3. End-to-end Joint Training & Minimal Subset Inference. The total loss combines all module losses with alignment terms for shared variables: $$L_{CP}=\lambda_{\text{align}}\sum_{i,j}L_{\text{align }i,j}+\sum_{i=1}^N L_{\text{module }i}.$$ In practice, this can be simplified to alignment between the "inference module" and others. The key insight is that while all modules are needed during training to ensure solution uniqueness, only the minimal module subset capable of predicting all target variables is required for inference. For instance, in Navier-Stokes, since the momentum module outputs both $u$ and $p$, it alone suffices for inference, saving significant computation time.

4. Module-agnostic Solver Support: Combining PINNs and NCLs. CP does not restrict sub-module implementation. In experiments, systems are solved using various configurations such as 2xPINN, PINN+NCL, or 3xNCL. NCL modules ensure $\nabla\!\cdot u=0$ by outputting an anti-symmetric matrix $A$ and taking the divergence $u_i=\mathrm{div}(A_{i\cdot})$. The authors extend the original NCL to generate divergence-free fields for "arbitrary input-output subsets of the same size," allowing flexibility for different divergence structures within an equation system. This allows CP to inherit the hard constraints of NCL while remaining more versatile.

> **GIVEN RECORDS**:
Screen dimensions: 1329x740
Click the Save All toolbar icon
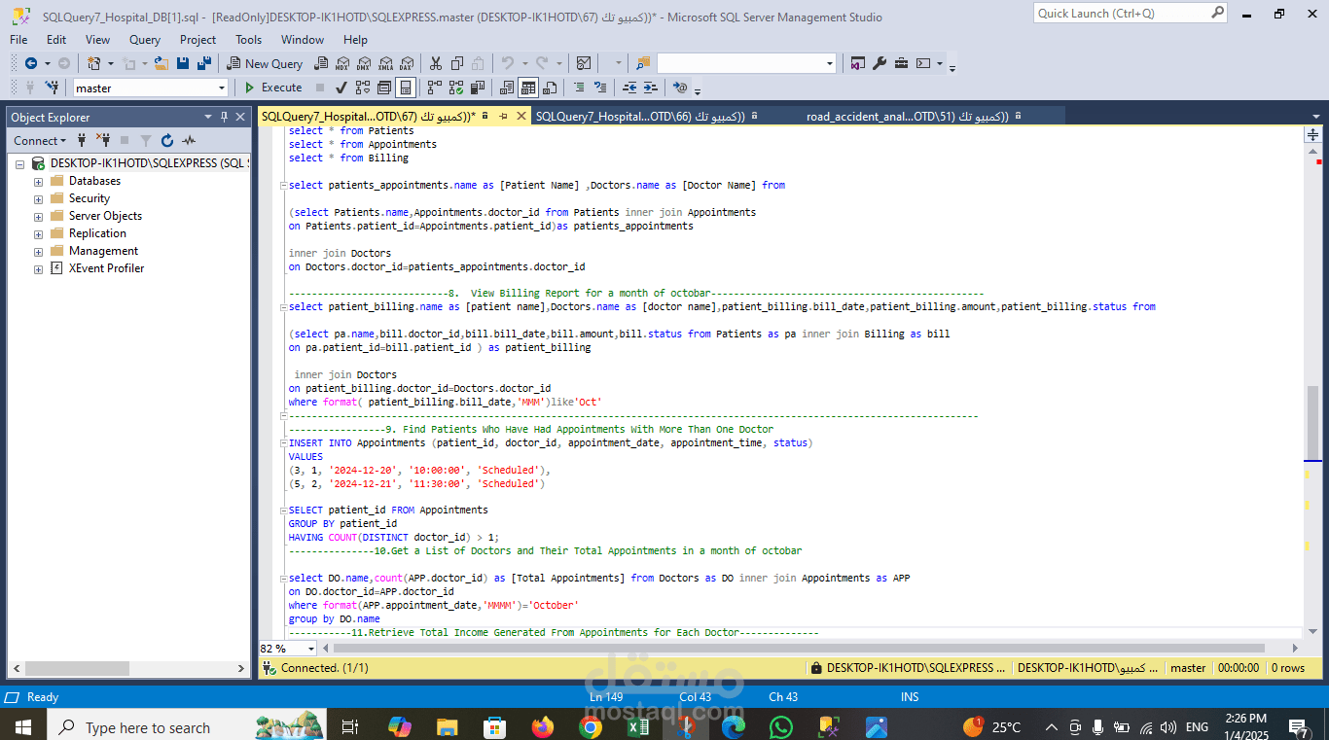point(204,63)
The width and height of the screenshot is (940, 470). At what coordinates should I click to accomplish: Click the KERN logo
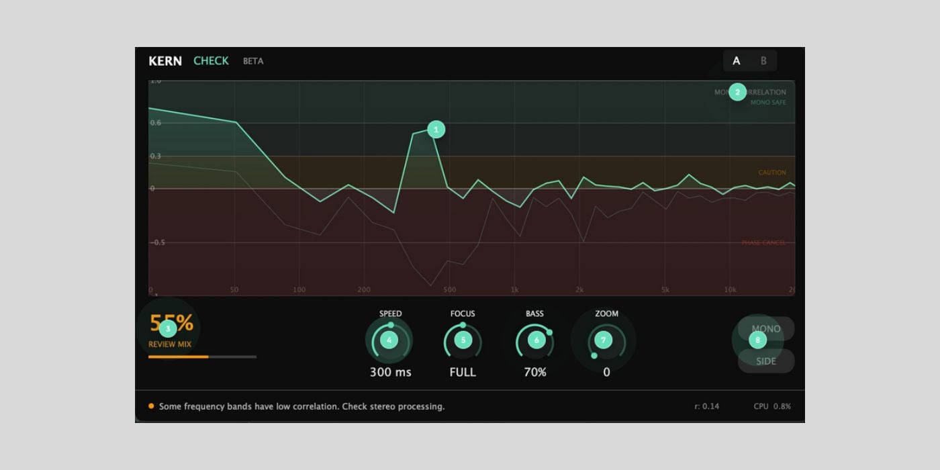click(165, 60)
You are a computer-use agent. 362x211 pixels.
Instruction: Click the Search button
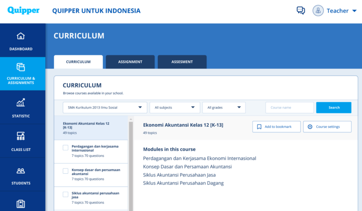tap(333, 107)
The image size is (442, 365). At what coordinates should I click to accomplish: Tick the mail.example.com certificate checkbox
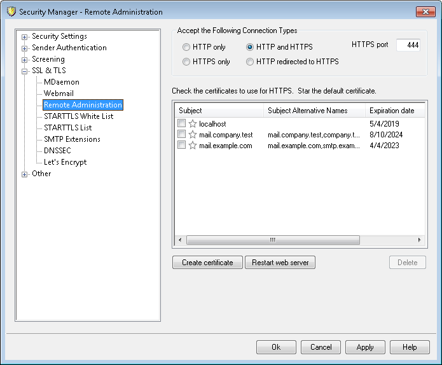point(182,146)
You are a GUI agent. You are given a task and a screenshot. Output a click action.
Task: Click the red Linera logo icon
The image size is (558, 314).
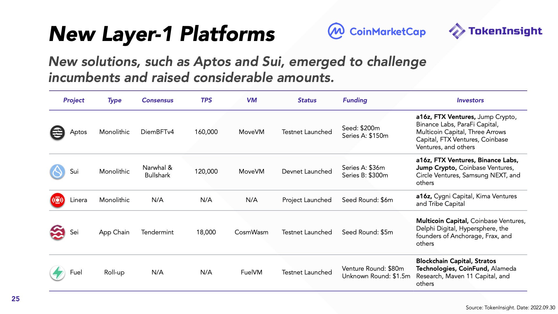point(58,200)
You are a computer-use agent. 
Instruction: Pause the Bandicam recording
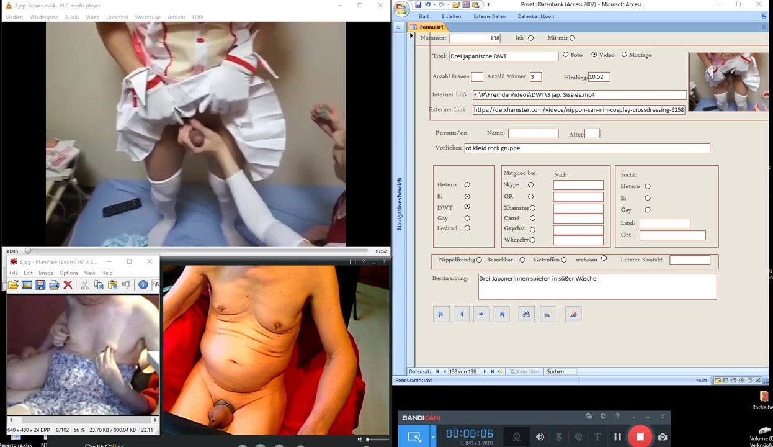[617, 437]
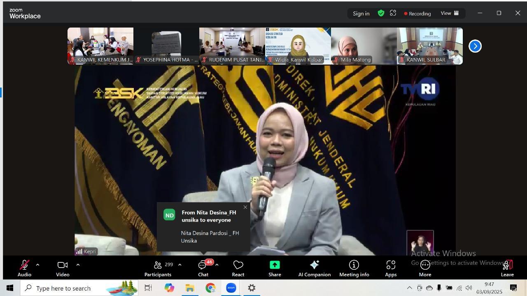
Task: Open the Apps panel
Action: click(391, 268)
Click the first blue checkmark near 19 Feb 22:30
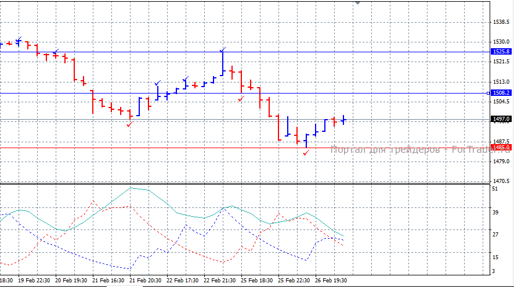Image resolution: width=514 pixels, height=287 pixels. pyautogui.click(x=19, y=40)
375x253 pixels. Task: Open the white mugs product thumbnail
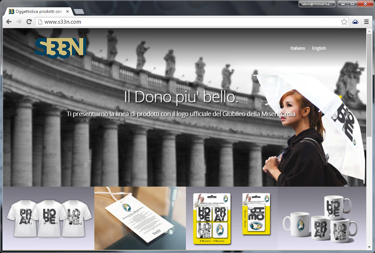click(x=321, y=218)
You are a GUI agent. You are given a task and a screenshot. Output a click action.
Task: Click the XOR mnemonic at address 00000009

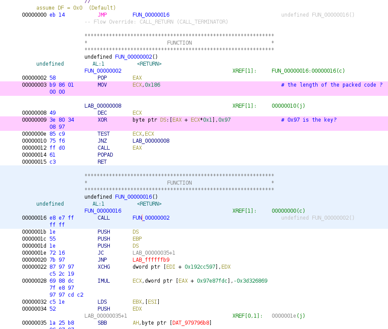[102, 120]
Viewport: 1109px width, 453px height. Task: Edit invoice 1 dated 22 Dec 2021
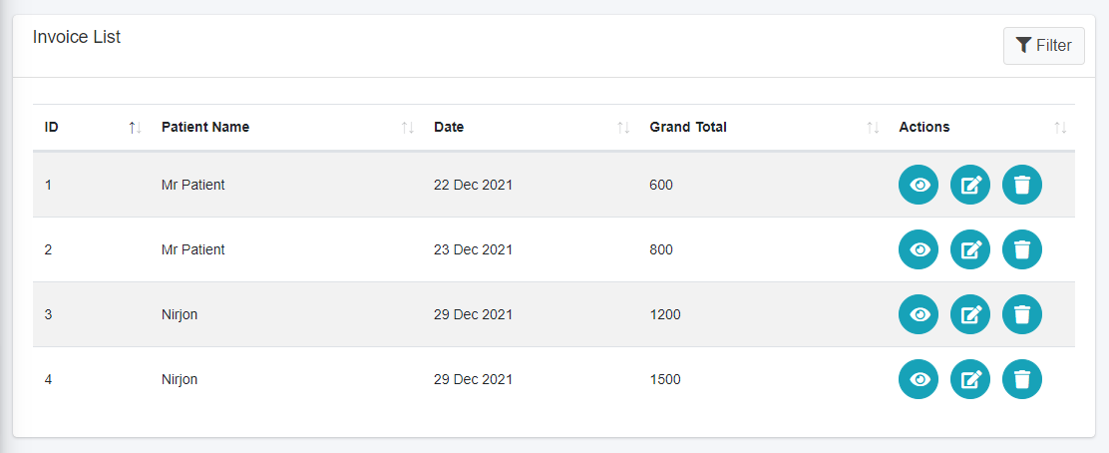tap(970, 185)
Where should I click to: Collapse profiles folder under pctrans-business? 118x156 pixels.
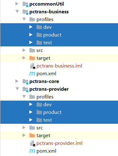(x=24, y=19)
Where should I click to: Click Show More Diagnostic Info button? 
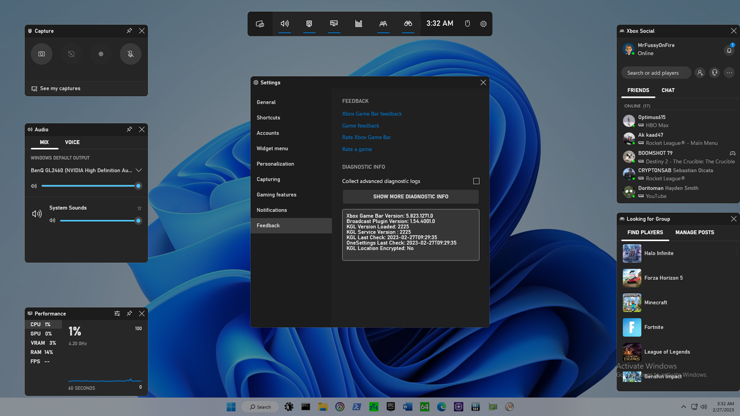pos(411,197)
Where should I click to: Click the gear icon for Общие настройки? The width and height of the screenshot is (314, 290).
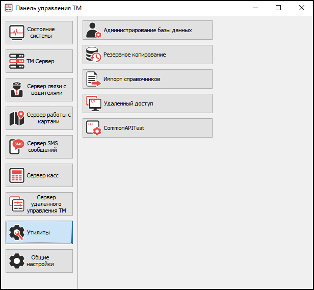coord(17,261)
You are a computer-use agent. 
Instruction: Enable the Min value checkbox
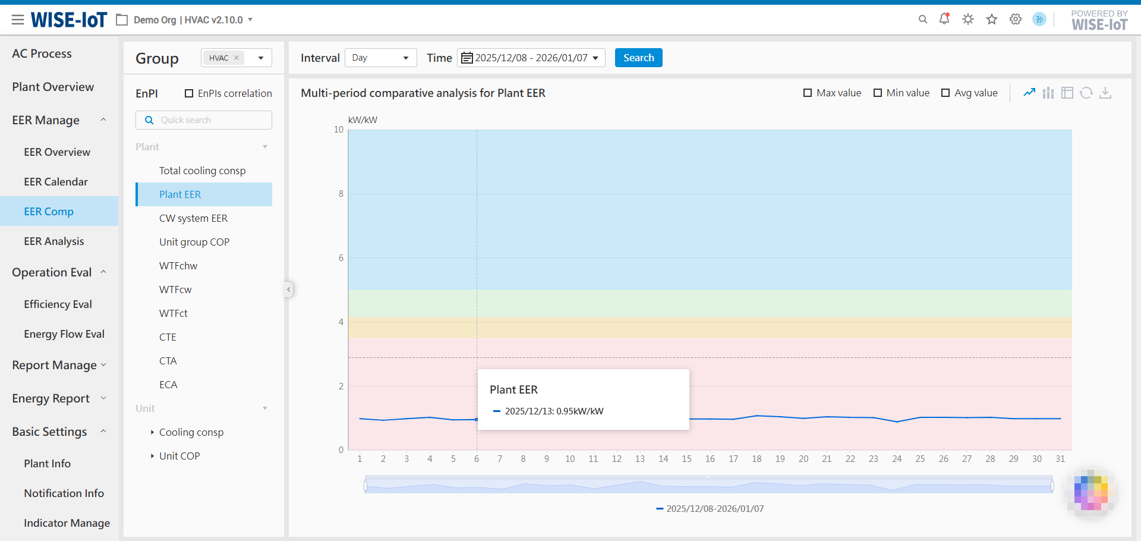pyautogui.click(x=878, y=93)
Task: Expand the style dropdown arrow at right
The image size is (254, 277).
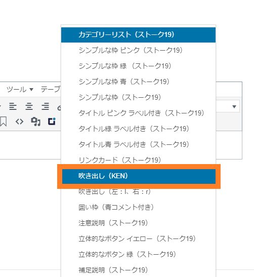Action: [234, 106]
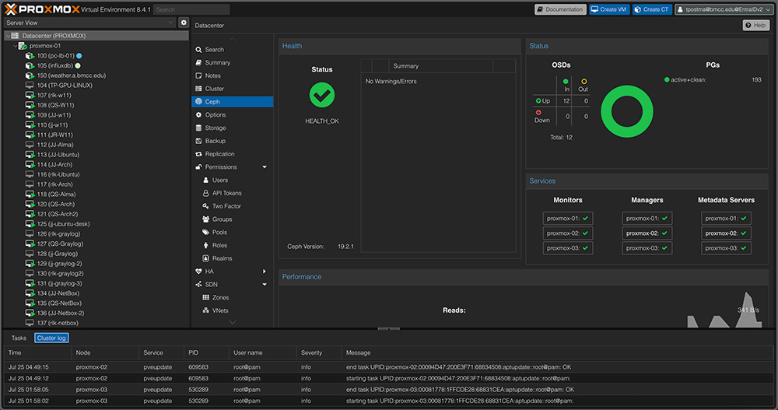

> **DIRECTIVES**:
1. Condense the paragraph of the text excerpt that begins "4. Module-agnostic Solver Support" into a shorter paragraph that keeps its main facts.
2. Reproduce the passage of the text excerpt starting at "4. Module-agnostic Solver" and ending at "remaining more versatile.".

> **PER-TASK ANSWERS**:
1. CP does not restrict how its sub-modules are implemented. Experiments use configurations such as 2xPINN, PINN+NCL, and 3xNCL. NCL modules enforce $\nabla\!\cdot u=0$ by outputting an anti-symmetric matrix $A$ and setting $u_i=\mathrm{div}(A_{i\cdot})$. The authors extend NCL to produce divergence-free fields for arbitrary input-output subsets of equal size, which accommodates different divergence structures within one equation system. CP thus keeps NCL's hard constraints while remaining more versatile.

2.
4. Module-agnostic Solver Support: Combining PINNs and NCLs. CP does not restrict sub-module implementation. In experiments, systems are solved using various configurations such as 2xPINN, PINN+NCL, or 3xNCL. NCL modules ensure $\nabla\!\cdot u=0$ by outputting an anti-symmetric matrix $A$ and taking the divergence $u_i=\mathrm{div}(A_{i\cdot})$. The authors extend the original NCL to generate divergence-free fields for "arbitrary input-output subsets of the same size," allowing flexibility for different divergence structures within an equation system. This allows CP to inherit the hard constraints of NCL while remaining more versatile.